SILO AERATION


Silo Aeration is a process of forcing air through grain to reduce its temperature. It is a very useful storage management tool which can preserve grain from deterioration, especially where the moisture content of the grain is above its safe level.

Aeration can be used as effectively in sealed stores as in unsealed ones – sealed stores merely requiring the provision of an air-exhaust ventilator which can be sealed whenever fumigation is to be carried out.

Reducing grain temperatures by aeration offers numerous benefits:

  • It reduces the rate of insect population growth
  • It reduces the rate of microbial (or mould) development
  • It preserves germination viability and it prolongs the effectiveness of insecticide chemicals where these are used.

Aeration – how it works

When a silo is full of grain there is a surprising amount of space taken up by air gaps between the grains. For example, if you store 100 tonnes of barley it will require a silo volume of about 130 m³. Of that volume around 80 m³ is taken up by grain.

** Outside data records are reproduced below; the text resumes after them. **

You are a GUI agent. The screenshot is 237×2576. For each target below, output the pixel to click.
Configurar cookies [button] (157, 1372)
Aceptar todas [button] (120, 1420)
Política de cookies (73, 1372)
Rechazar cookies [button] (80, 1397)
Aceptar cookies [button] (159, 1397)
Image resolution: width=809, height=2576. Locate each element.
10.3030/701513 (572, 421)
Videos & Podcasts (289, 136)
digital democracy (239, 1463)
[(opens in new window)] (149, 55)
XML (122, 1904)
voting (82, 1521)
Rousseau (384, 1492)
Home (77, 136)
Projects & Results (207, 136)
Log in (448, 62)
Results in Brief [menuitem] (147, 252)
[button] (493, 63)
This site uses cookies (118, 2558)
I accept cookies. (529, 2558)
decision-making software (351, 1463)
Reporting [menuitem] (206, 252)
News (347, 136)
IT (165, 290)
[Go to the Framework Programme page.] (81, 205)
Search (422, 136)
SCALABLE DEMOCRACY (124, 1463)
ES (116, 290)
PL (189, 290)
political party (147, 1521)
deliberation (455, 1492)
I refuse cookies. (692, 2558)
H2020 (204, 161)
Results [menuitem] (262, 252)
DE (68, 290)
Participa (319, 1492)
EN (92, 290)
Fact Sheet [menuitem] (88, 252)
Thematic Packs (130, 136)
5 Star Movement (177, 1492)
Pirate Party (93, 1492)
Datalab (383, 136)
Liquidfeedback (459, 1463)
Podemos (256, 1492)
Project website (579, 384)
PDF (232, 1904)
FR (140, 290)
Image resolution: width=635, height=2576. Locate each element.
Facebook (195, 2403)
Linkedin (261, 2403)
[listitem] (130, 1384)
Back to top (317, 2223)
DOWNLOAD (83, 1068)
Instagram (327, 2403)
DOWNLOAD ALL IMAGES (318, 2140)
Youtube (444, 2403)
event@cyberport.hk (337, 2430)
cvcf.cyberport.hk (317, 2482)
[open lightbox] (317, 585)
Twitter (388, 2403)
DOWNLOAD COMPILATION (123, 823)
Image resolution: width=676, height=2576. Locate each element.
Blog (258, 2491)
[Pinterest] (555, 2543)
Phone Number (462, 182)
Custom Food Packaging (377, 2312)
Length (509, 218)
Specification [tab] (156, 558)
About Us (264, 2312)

The remaining 50 m³ is air space between the individual grains.

We are interested in this air surrounding the grain when it comes to aeration cooling or drying.

With no movement of air in the silo, this entrapped air around the grain slowly (over a few days) comes into equilibrium (balance) with the grain temperature and moisture. For example, if we filled the silo with freshly harvested wheat at 14% mc and with a typical grain temperature at harvest of around 30°C, the relative humidity of the air surround the grain in the silo would move to approximately 73% relative humidity (RH) and grain temperature may rise towards approximately 35°C due to grain respiration activity. These dangerous grain storage conditions would remain unless we introduce outside (ambient) air that has a lower temperature and preferably a lower RH than the equilibrium that has been reached.

Well managed cooling aeration typically reduces grain temperature to the safe level of 20°C and below within days. However, reducing grain moisture to safe long-term storage levels generally takes one to four weeks utilizing much larger air flow rates to reliably achieve the desired result.